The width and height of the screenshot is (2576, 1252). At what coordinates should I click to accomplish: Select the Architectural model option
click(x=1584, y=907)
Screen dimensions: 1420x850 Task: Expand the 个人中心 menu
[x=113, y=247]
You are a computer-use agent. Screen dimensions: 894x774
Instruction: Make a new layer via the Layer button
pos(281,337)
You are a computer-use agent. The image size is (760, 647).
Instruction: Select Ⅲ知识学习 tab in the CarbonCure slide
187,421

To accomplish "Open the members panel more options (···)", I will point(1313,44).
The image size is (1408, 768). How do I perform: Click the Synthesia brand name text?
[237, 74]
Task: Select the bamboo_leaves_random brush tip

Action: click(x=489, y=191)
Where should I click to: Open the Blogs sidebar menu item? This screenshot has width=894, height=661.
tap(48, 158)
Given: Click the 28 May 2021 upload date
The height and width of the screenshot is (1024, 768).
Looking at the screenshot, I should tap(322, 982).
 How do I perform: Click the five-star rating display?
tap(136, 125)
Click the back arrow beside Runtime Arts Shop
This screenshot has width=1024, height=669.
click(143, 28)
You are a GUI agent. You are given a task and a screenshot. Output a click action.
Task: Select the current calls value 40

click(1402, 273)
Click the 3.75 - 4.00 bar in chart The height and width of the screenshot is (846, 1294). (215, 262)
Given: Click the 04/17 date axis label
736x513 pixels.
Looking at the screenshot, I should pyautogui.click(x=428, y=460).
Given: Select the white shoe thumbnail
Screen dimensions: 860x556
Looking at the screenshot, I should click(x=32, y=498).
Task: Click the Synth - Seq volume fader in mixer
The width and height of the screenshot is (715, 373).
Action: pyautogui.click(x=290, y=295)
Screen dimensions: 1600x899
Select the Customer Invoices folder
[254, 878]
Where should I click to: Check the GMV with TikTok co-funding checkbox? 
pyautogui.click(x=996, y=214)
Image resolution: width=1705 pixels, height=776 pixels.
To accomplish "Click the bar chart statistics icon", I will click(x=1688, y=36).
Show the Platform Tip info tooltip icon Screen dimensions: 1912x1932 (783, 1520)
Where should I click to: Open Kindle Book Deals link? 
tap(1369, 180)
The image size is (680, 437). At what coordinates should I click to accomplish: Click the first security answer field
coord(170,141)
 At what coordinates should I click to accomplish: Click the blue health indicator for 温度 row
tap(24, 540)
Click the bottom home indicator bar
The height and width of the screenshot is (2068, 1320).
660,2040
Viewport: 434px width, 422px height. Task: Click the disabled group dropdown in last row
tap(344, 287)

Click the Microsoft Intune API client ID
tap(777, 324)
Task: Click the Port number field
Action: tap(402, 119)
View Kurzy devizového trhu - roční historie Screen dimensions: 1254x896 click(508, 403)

- [What to do]: Starting at the first line of the material above, reproduce each line exactly up to and including the line with "Given: Click the 28 May 2021 upload date".

- [Solution for this exercise]:
The width and height of the screenshot is (2576, 1252). At what coordinates should I click to accomplish: Select the Architectural model option
click(x=1584, y=907)
Screen dimensions: 1420x850 Task: Expand the 个人中心 menu
[x=113, y=247]
You are a computer-use agent. Screen dimensions: 894x774
Instruction: Make a new layer via the Layer button
pos(281,337)
You are a computer-use agent. The image size is (760, 647).
Instruction: Select Ⅲ知识学习 tab in the CarbonCure slide
187,421

To accomplish "Open the members panel more options (···)", I will point(1313,44).
The image size is (1408, 768). How do I perform: Click the Synthesia brand name text?
[237, 74]
Task: Select the bamboo_leaves_random brush tip

Action: click(x=489, y=191)
Where should I click to: Open the Blogs sidebar menu item? This screenshot has width=894, height=661.
tap(48, 158)
Given: Click the 28 May 2021 upload date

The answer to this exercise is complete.